[Short problem] Render the rows from the one containing "SULEJÓWKA I WARSZAWY" through the final row, inclusive, as a Markdown table with the columns "No." and "Text". Number each entry and skip any blank lines.

[Material supplied]
** BEGIN **

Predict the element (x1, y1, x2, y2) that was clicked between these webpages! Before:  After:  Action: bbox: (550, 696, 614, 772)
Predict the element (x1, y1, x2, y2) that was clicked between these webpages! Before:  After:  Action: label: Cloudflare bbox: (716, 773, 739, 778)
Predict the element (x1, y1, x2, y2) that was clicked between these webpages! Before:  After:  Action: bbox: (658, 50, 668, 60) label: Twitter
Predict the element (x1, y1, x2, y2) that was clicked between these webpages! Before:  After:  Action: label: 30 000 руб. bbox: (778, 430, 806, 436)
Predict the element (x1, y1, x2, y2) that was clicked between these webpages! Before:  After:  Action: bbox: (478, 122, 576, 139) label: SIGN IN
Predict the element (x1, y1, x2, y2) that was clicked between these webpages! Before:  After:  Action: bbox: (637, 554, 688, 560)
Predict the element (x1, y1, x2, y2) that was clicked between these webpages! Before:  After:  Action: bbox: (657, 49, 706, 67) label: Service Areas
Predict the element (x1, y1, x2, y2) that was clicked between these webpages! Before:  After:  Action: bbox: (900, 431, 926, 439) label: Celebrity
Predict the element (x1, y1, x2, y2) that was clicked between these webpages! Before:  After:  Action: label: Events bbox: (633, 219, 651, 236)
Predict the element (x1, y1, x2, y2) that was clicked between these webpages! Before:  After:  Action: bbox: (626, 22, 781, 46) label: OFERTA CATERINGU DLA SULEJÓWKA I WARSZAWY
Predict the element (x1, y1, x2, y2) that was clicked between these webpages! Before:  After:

** END **

[Expected answer]
| No. | Text |
|---|---|
| 1 | Predict the element (x1, y1, x2, y2) that was clicked between these webpages! Before:  After:  Action: bbox: (626, 22, 781, 46) label: OFERTA CATERINGU DLA SULEJÓWKA I WARSZAWY |
| 2 | Predict the element (x1, y1, x2, y2) that was clicked between these webpages! Before:  After: |